**What you are asked to do**.
Output all entries verbatim.

**Records supplied**.

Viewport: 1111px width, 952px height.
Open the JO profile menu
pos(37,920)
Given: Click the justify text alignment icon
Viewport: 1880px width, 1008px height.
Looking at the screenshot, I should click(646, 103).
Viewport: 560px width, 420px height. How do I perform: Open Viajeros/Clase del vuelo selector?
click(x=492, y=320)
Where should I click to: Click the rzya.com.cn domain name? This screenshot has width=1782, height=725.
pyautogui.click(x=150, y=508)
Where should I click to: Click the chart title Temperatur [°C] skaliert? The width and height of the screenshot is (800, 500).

**Result of this task**.
Viewport: 1111px width, 952px height.
Open the JO profile menu
pos(37,920)
Given: Click the justify text alignment icon
Viewport: 1880px width, 1008px height.
Looking at the screenshot, I should click(646, 103).
Viewport: 560px width, 420px height. How do I perform: Open Viajeros/Clase del vuelo selector?
click(x=492, y=320)
Where should I click to: Click the rzya.com.cn domain name? This screenshot has width=1782, height=725.
pyautogui.click(x=150, y=508)
Where should I click to: Click the chart title Temperatur [°C] skaliert? The width and height of the screenshot is (800, 500).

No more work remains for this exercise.